Control of AIF-mediated Cell Death by the Functional Interplay of SIRT1 and PARP-1 in Response to DNA Damage

• Published in: Cell cycle (Georgetown, Tex.) Vol. 5; no. 8; pp. 873 - 877
• Main Authors: Kolthur-Seetharam, Ullas, Dantzer, Françoise, McBurney, Michael W., Murcia1, Gilbert de, Sassone-Corsi, Paolo
• Format: Journal Article
• Language: English
• Published: United States Taylor & Francis 15.04.2006
• Subjects: Animals; Apoptosis Inducing Factor - physiology; Binding; Biology; Bioscience; Calcium; Cancer; Cell; Cell Death; Cell Line; Cycle; DNA Damage; Enzyme Inhibitors - pharmacology; Gene Expression Regulation; Humans; Landes; Mice; Models, Biological; Organogenesis; Poly (ADP-Ribose) Polymerase-1; Poly(ADP-ribose) Polymerases - metabolism; Poly(ADP-ribose) Polymerases - physiology; Proteins; Sirtuin 1; Sirtuins - physiology; Stilbenes - pharmacology
• ISSN: 1538-4101; 1551-4005
• DOI: 10.4161/cc.5.8.2690

Cell survival after genotoxic stress is determined by a counterbalance of pro- and anti-death factors.
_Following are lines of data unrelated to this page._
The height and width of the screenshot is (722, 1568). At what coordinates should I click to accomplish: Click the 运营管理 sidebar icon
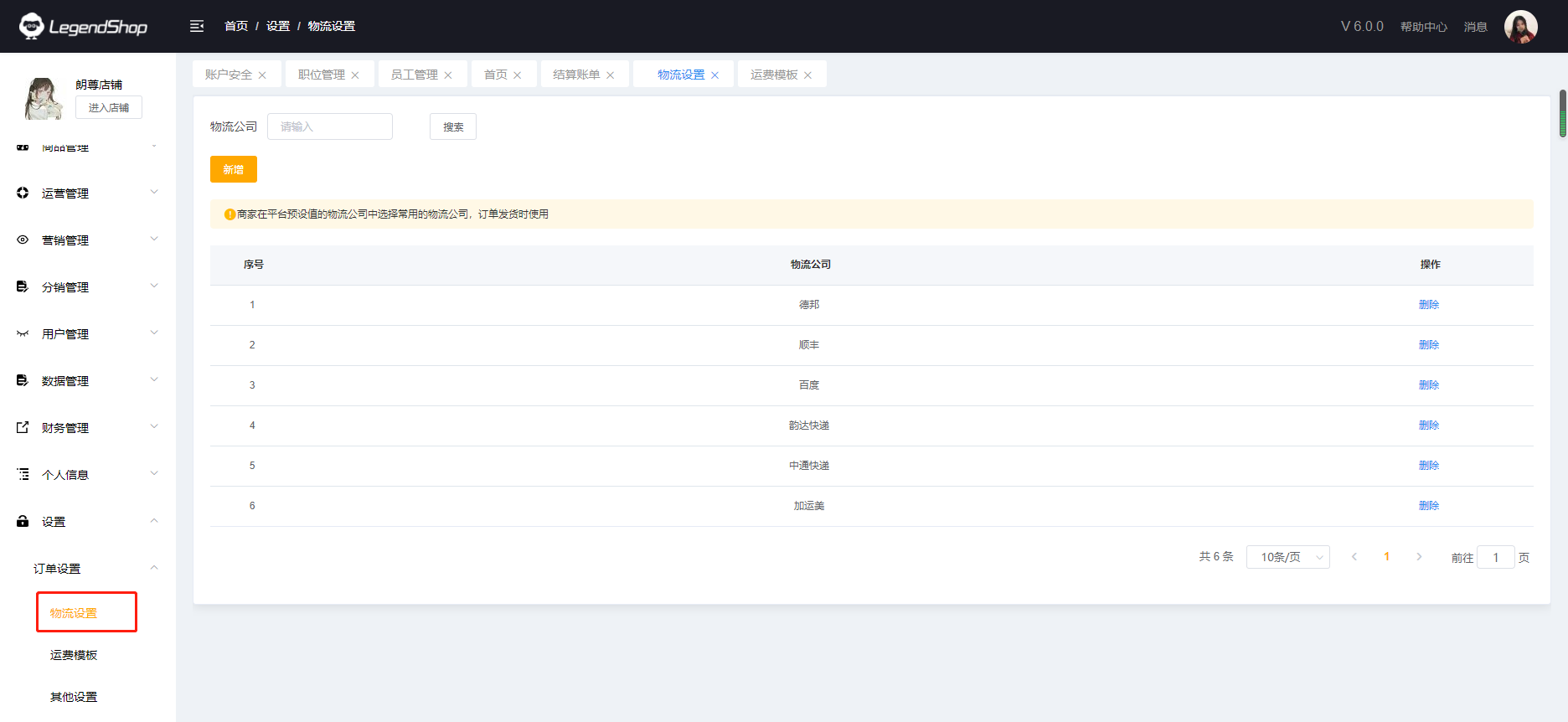click(x=23, y=193)
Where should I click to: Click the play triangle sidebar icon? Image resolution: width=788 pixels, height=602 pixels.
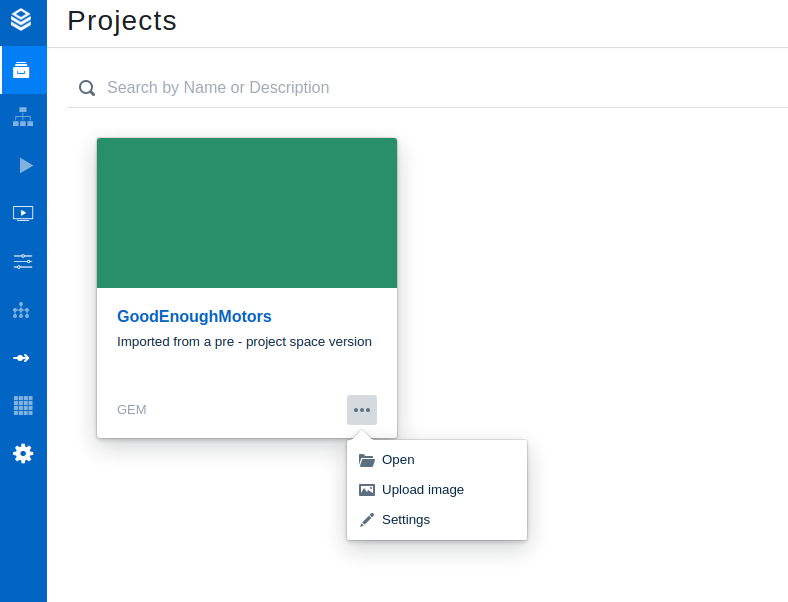(x=25, y=165)
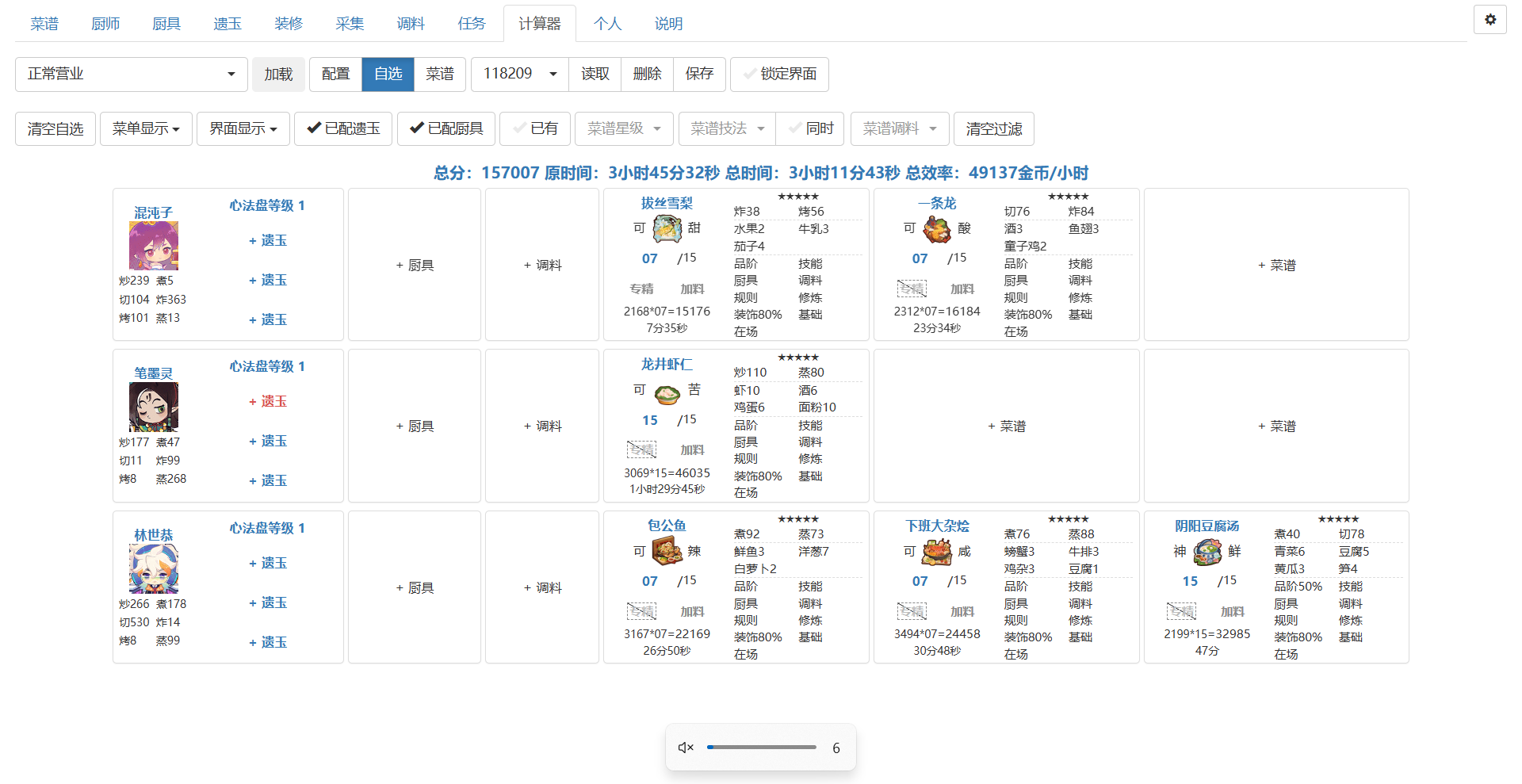Click the 阴阳豆腐汤 dish icon
Image resolution: width=1522 pixels, height=784 pixels.
pos(1207,552)
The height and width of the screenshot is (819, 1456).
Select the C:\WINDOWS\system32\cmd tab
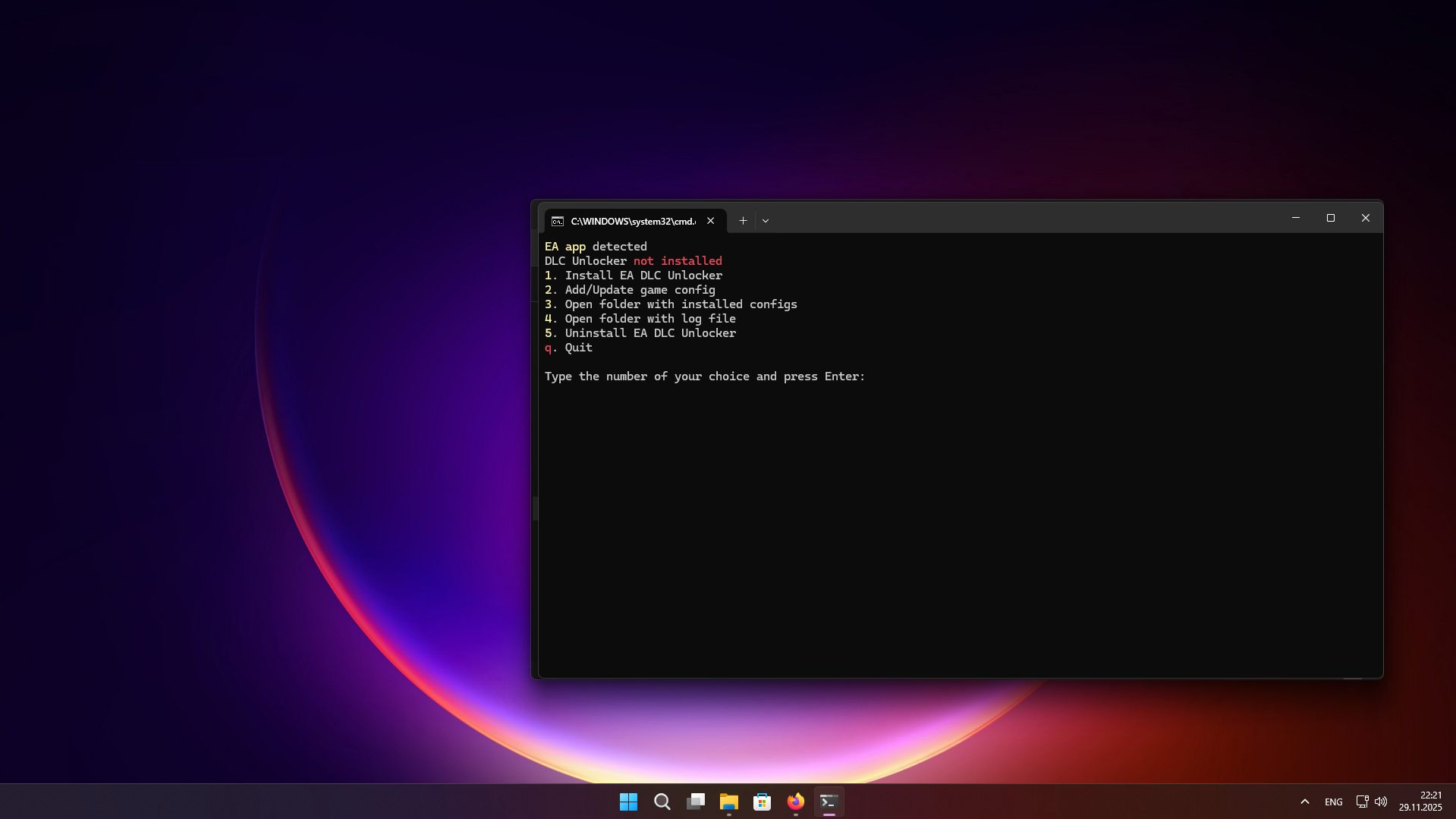pos(633,222)
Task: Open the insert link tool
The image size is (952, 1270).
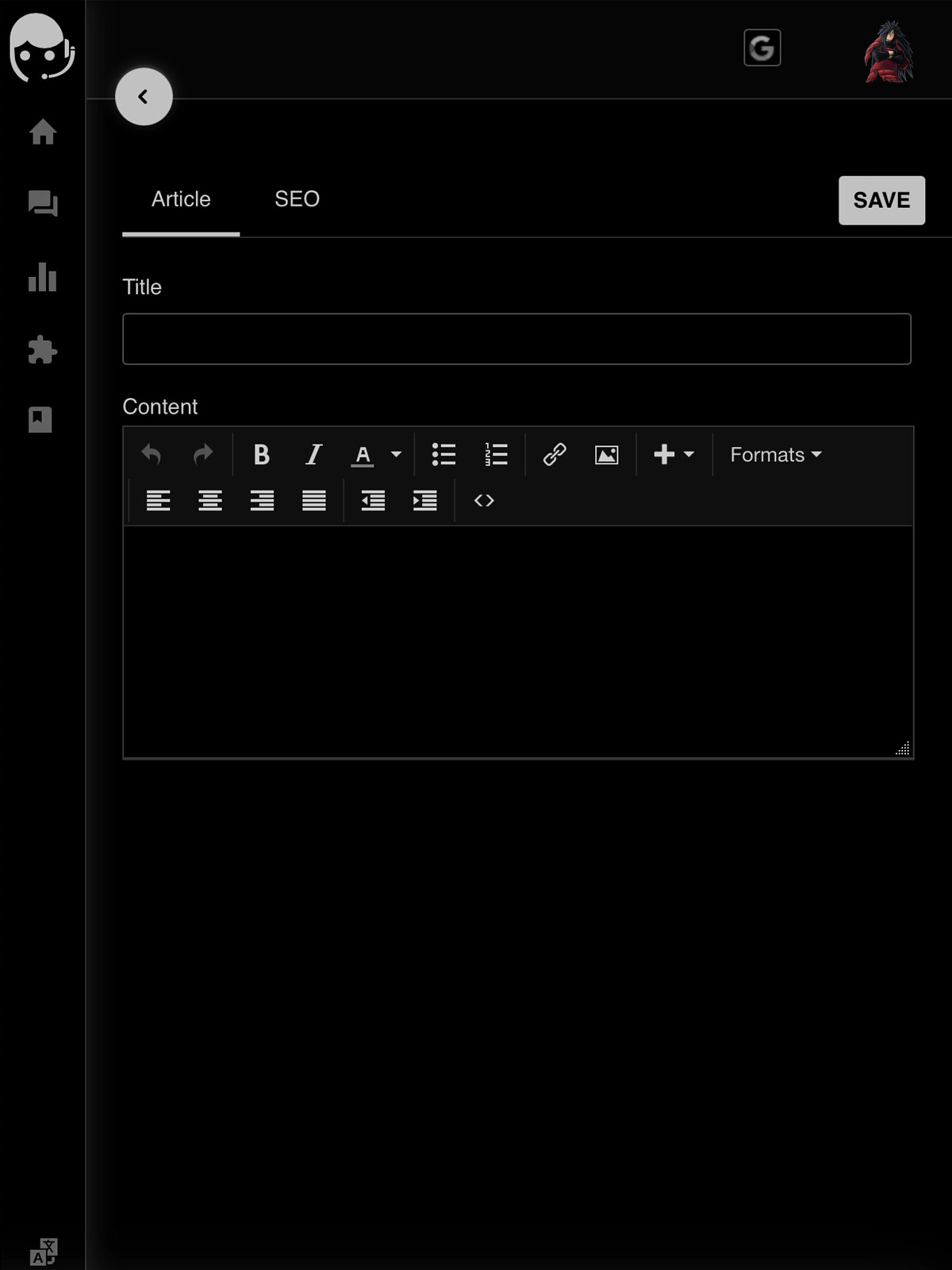Action: point(554,455)
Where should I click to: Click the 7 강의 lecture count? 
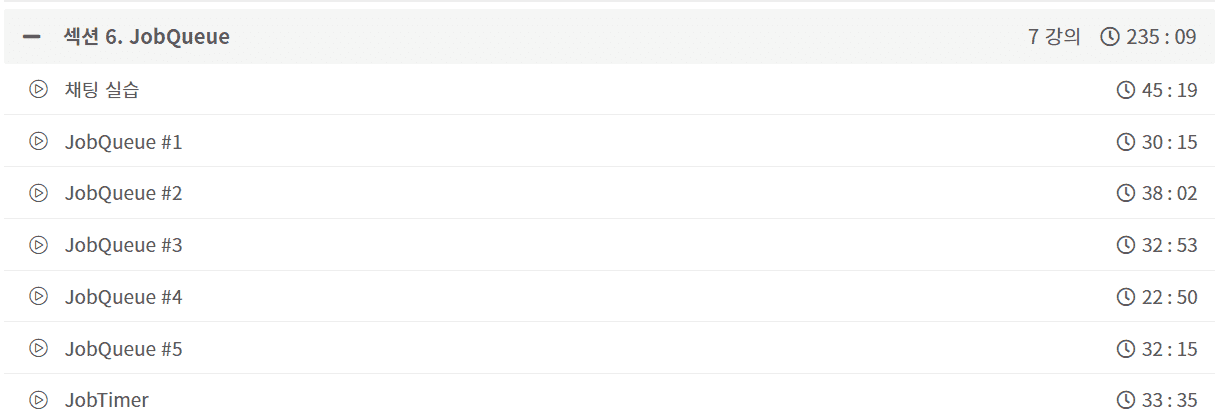pyautogui.click(x=1054, y=37)
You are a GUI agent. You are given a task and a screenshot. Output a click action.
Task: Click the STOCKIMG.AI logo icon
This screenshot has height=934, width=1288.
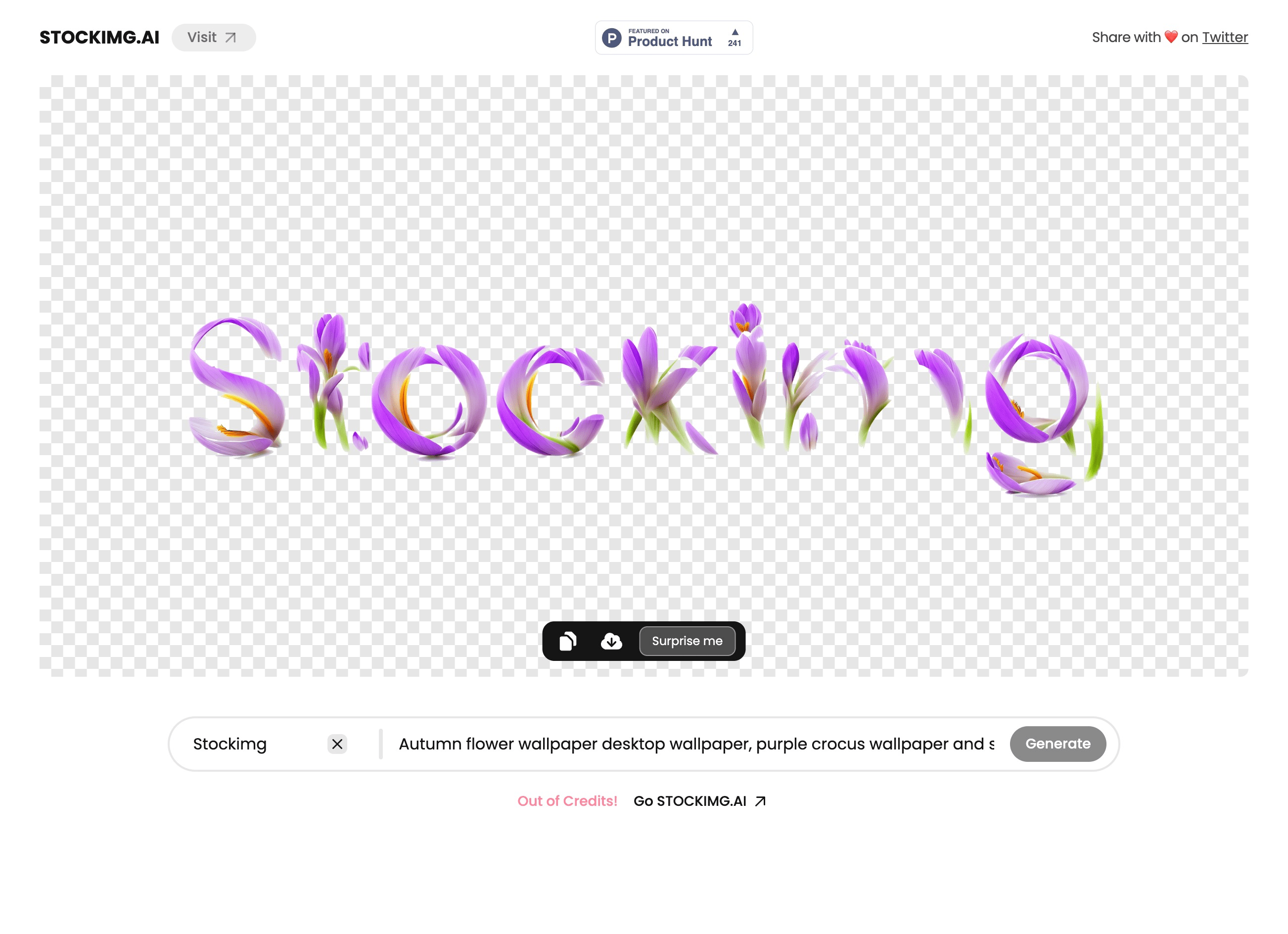pos(99,37)
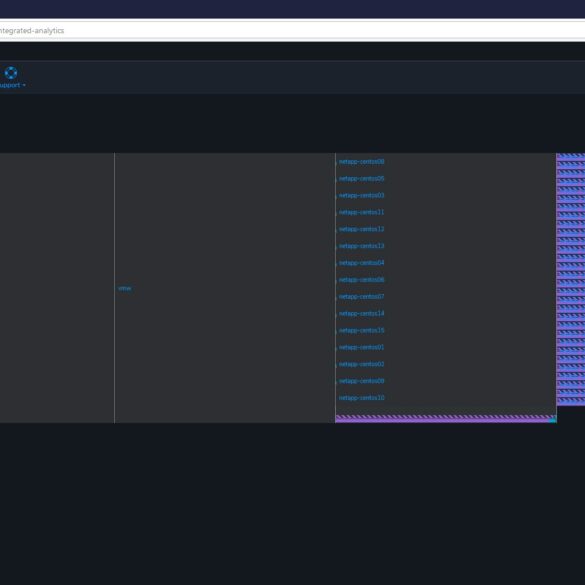585x585 pixels.
Task: Click the purple striped bar below the list
Action: click(x=442, y=419)
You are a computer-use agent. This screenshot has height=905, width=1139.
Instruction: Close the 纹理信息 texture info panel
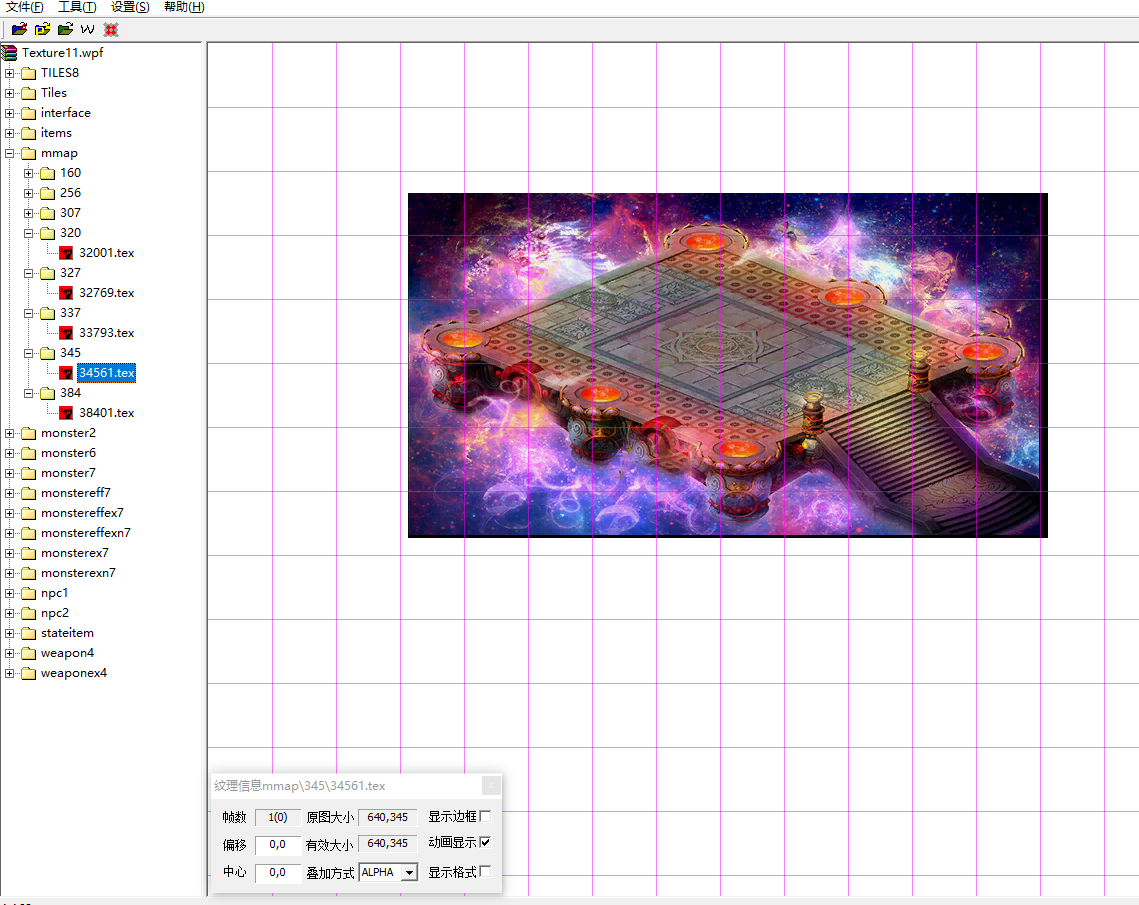point(491,786)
Sirtuins (SIRTs) are deacetylases that promote cell survival whereas poly(ADP-ribose) polymerases (PARPs) can act both as survival and death inducing factor and the two protein families are strictly dependent on NAD+ for their activities. Here we report that SIRT1 modulates PARP-1 activity upon DNA damage. Activation of SIRT1 by resveratrol leads to reduced PARP-1 activity and there is a drastic increase in PAR synthesis in sirt1-null cells. The unbalanced regulation of PARP-1 in the absence of SIRT1 results in AIF (apoptosis inducing factor)-mediated cell death. Our findings establish a functional link between the two NAD+-dependent enzyme systems and provide a physiological interpretation for the mechanism of death in cells lacking SIRT1.